**Document segment:**
********************

Historicity Pathways
Kyoto deserves to be strolled through; to retell its own stories in the echoing footsteps of the casual pedestrian. This is its true scale and rightful future. The major emphasis for heritage management should be the creation of pathways through the city. A selection should first be made of certain avenues that will serve as historically conserved pathways connecting cultural, retail, and commercial nodes. Along these historicity-pathways actual period (wooden construction) buildings could be assembled, having been moved from their current sites in and out of the city. Fortunately, the typical Edo-period city-house (machiya) is relatively easy to move and reassemble. The control of auto traffic and other measures designed to enhance the experience of these pathways, including the retail mix, will need to be determined in consultation with the people who will live on these streets.
The historicity-pathways should be managed as social and cultural residential/retail cooperatives, and used to attract a variety of artists into the city. This will help stimulate a creative mixture of art forms that have long local traditions, together with others that might inform new traditions. Some of these houses should also be made available to those city-zens of Kyoto who are now living in areas of the town that are subject to Japan’s unique form of residential racism. To reduce the effects of gentrification, these properties should be held as a public trust, with managed rents and careful attention to their conservation.
Still other sites need to be looked at to provide civic spaces for recreation and cultural production in addition to their value as historical places. And there is a need for hundreds of small-scale projects each aimed at enhancing a corner here, a building there, or a river course, in order to articulate the pluralistic desires and histories of individual neighborhoods. There it is, at its most programmatic level: a basic plan to jumpstart Kyoto's heritage management effort. But where to actually begin?

********************

**Listed records:**
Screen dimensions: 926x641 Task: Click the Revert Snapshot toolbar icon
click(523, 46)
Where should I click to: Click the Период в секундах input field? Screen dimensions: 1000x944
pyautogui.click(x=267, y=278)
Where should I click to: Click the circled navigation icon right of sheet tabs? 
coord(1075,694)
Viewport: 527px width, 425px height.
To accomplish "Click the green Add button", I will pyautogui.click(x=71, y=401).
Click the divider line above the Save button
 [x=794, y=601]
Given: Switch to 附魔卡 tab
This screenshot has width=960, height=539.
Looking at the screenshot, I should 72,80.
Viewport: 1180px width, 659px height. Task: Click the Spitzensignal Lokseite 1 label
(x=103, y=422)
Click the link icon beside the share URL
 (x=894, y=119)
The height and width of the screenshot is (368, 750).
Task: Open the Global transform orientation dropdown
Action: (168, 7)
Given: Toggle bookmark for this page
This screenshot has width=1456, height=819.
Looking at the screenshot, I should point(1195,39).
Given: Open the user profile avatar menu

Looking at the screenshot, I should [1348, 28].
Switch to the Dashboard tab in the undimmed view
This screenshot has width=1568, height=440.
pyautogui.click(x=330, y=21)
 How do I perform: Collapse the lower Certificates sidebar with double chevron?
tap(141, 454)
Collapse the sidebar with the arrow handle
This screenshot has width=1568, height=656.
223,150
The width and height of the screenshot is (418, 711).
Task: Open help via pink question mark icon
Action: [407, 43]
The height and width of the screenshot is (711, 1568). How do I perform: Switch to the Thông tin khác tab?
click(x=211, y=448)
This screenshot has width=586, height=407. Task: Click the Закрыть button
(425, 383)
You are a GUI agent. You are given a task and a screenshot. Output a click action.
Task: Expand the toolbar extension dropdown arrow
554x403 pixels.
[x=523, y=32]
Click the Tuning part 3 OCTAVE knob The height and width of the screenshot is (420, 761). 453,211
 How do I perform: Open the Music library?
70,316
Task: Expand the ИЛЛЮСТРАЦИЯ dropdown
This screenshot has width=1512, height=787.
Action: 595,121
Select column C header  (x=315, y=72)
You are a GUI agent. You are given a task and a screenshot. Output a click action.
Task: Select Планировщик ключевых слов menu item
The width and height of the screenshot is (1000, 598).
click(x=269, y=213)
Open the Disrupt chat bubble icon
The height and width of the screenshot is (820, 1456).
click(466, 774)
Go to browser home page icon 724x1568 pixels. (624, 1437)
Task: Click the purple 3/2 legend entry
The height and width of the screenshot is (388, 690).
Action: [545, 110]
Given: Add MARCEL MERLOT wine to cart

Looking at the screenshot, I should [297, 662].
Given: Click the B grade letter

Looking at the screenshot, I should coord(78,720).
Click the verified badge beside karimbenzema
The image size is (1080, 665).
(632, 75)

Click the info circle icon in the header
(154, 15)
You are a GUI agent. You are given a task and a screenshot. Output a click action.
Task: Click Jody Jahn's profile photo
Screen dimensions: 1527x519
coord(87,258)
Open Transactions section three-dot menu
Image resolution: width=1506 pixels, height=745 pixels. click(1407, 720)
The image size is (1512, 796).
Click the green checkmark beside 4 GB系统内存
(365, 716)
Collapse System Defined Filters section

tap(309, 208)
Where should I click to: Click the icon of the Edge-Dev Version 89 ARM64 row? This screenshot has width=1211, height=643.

********************

**Tasks for this exercise:**
1. Quote the Kyoto heritage passage word for word, starting with "The historicity-pathways should" and going on through "to their conservation.".
2. Print these lines from the records exactly, starting with the line with "Viewport: 527px width, 425px height." and going on through the line with "Action: (168, 7)".

**Responses for each task:**
1.
The historicity-pathways should be managed as social and cultural residential/retail cooperatives, and used to attract a variety of artists into the city. This will help stimulate a creative mixture of art forms that have long local traditions, together with others that might inform new traditions. Some of these houses should also be made available to those city-zens of Kyoto who are now living in areas of the town that are subject to Japan’s unique form of residential racism. To reduce the effects of gentrification, these properties should be held as a public trust, with managed rents and careful attention to their conservation.

2.
Viewport: 527px width, 425px height.
To accomplish "Click the green Add button", I will pyautogui.click(x=71, y=401).
Click the divider line above the Save button
 [x=794, y=601]
Given: Switch to 附魔卡 tab
This screenshot has width=960, height=539.
Looking at the screenshot, I should 72,80.
Viewport: 1180px width, 659px height. Task: Click the Spitzensignal Lokseite 1 label
(x=103, y=422)
Click the link icon beside the share URL
 (x=894, y=119)
The height and width of the screenshot is (368, 750).
Task: Open the Global transform orientation dropdown
Action: (168, 7)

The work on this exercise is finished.